--- TASK INSTRUCTIONS ---
In this data, count the lines in which "Engine" appears and give only that number.

Stored data entries
● ● ● ●

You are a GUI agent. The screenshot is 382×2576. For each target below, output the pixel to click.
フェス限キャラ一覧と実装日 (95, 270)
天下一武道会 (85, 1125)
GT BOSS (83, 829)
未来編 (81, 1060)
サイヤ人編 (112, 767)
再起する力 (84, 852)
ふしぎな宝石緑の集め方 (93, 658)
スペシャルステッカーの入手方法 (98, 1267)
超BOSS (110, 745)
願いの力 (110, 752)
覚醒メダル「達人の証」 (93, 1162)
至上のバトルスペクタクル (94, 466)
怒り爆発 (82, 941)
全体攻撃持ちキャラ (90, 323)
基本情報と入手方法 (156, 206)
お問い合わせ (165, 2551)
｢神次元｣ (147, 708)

● ● ● ●

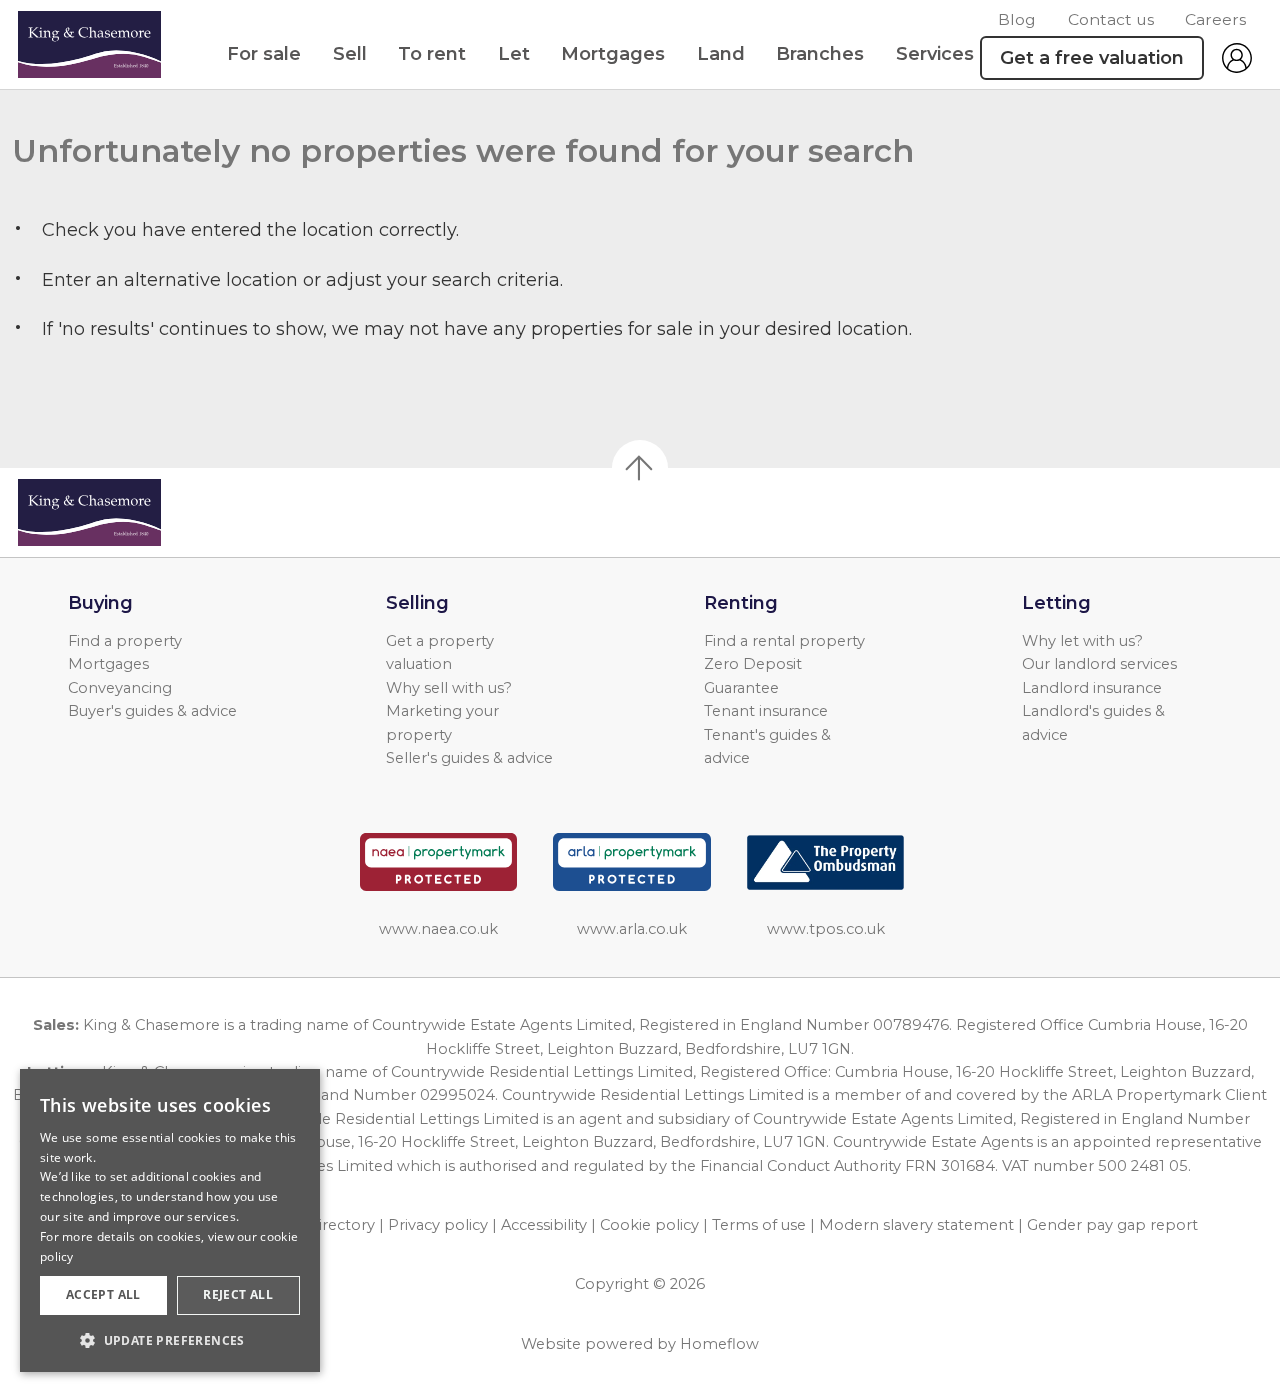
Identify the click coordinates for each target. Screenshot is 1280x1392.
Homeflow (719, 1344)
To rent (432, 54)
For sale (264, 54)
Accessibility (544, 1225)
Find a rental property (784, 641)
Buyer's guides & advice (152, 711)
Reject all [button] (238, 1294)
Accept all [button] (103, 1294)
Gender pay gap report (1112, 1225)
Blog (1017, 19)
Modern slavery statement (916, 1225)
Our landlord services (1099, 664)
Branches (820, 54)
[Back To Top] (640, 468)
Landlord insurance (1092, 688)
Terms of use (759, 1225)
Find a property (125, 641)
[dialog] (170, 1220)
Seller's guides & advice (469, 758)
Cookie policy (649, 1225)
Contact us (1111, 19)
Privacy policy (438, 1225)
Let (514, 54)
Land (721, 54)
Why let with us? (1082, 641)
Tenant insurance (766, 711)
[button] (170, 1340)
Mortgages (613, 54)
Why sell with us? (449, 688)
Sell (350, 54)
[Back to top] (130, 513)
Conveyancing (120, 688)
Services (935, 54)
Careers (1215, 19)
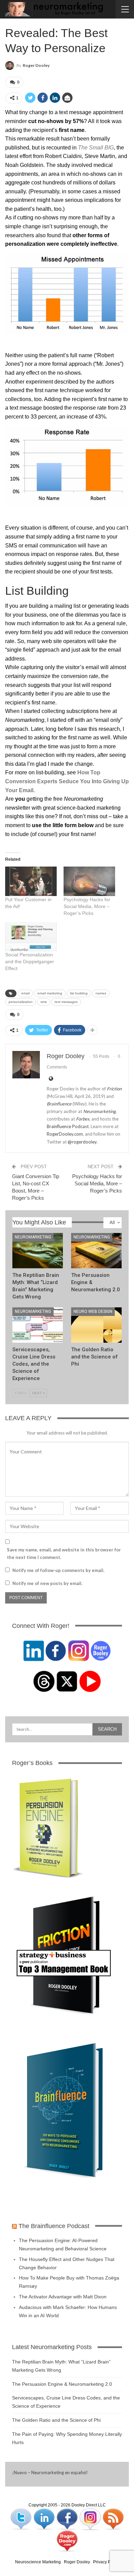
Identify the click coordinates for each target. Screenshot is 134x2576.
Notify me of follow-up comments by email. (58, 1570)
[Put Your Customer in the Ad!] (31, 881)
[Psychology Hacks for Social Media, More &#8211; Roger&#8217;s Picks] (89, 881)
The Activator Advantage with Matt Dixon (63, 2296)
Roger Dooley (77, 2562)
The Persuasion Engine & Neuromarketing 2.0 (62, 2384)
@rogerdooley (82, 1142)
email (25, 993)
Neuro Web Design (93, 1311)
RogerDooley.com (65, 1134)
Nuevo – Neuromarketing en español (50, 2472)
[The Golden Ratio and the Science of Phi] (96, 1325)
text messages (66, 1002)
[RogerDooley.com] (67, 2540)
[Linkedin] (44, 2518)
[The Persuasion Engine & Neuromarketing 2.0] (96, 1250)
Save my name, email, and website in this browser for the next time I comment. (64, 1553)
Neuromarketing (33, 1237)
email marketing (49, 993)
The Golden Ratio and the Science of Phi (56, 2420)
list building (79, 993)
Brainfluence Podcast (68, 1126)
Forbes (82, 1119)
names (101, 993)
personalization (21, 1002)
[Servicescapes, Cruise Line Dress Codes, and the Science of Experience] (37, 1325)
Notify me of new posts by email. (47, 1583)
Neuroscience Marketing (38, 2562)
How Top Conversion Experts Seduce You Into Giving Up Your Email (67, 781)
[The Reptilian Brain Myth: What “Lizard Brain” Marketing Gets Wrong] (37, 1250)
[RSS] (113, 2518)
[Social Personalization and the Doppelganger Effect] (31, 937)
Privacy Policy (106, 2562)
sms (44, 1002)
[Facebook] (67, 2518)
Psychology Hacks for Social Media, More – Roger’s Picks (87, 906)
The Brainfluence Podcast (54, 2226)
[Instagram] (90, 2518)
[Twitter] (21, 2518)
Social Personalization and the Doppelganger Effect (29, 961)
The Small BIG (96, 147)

● ● ● ●

--- ANSWER TO THE EXERCISE ---
2